> _Stored data entries_
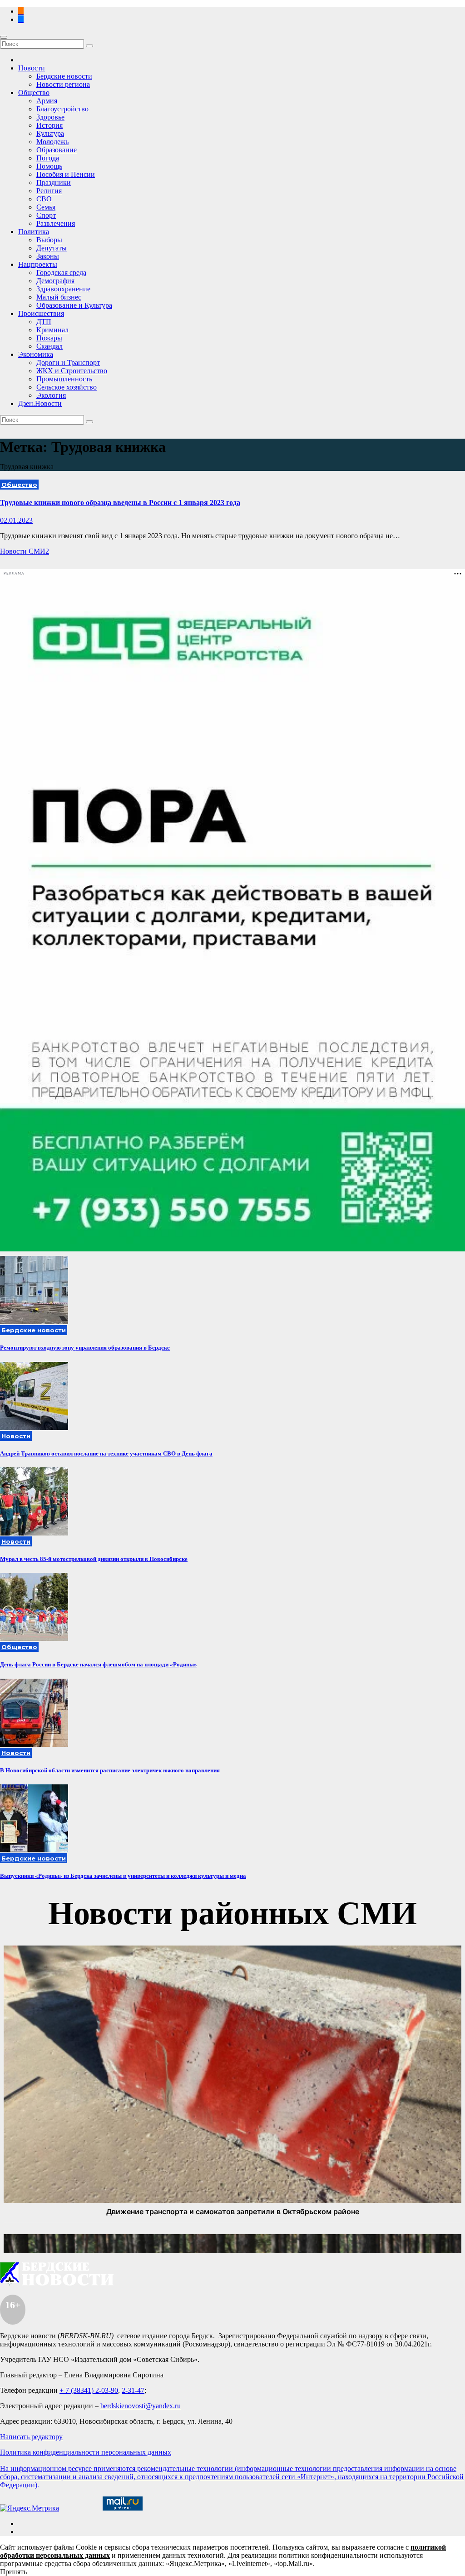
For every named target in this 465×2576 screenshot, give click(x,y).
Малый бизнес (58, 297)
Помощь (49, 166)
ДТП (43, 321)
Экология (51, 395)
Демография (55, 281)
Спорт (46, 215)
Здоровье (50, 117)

---

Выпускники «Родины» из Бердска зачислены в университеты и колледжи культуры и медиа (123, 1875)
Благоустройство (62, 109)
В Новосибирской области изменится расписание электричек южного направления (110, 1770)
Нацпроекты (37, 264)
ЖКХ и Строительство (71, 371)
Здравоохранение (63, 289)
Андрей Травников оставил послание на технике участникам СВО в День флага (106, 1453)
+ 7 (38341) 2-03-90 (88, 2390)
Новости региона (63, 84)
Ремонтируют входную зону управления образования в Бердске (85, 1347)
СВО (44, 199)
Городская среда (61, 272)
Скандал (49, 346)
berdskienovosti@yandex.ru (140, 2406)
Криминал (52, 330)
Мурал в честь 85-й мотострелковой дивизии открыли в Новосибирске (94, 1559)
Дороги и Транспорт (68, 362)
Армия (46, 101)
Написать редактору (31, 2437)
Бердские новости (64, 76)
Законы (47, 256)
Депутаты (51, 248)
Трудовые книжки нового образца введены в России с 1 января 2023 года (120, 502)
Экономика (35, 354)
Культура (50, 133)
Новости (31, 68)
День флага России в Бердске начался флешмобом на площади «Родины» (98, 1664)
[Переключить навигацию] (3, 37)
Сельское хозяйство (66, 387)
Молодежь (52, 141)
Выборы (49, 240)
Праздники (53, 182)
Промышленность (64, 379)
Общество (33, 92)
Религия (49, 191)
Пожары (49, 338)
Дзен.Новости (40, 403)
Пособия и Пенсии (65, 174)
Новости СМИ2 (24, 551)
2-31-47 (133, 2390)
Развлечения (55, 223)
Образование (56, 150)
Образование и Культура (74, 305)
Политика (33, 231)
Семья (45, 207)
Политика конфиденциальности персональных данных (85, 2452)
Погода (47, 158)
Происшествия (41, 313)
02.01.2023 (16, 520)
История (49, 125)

> _How to complete this task_
Write down again, exactly as given, only the lines above that fall from the line with "Промышленность (64, 379)" to the line with "История (49, 125)", inclusive.

> _Task solution_
Промышленность (64, 379)
Общество (33, 92)
Религия (49, 191)
Пожары (49, 338)
Дзен.Новости (40, 403)
Пособия и Пенсии (65, 174)
Новости СМИ2 (24, 551)
2-31-47 (133, 2390)
Развлечения (55, 223)
Образование (56, 150)
Образование и Культура (74, 305)
Политика (33, 231)
Семья (45, 207)
Политика конфиденциальности персональных данных (85, 2452)
Погода (47, 158)
Происшествия (41, 313)
02.01.2023 (16, 520)
История (49, 125)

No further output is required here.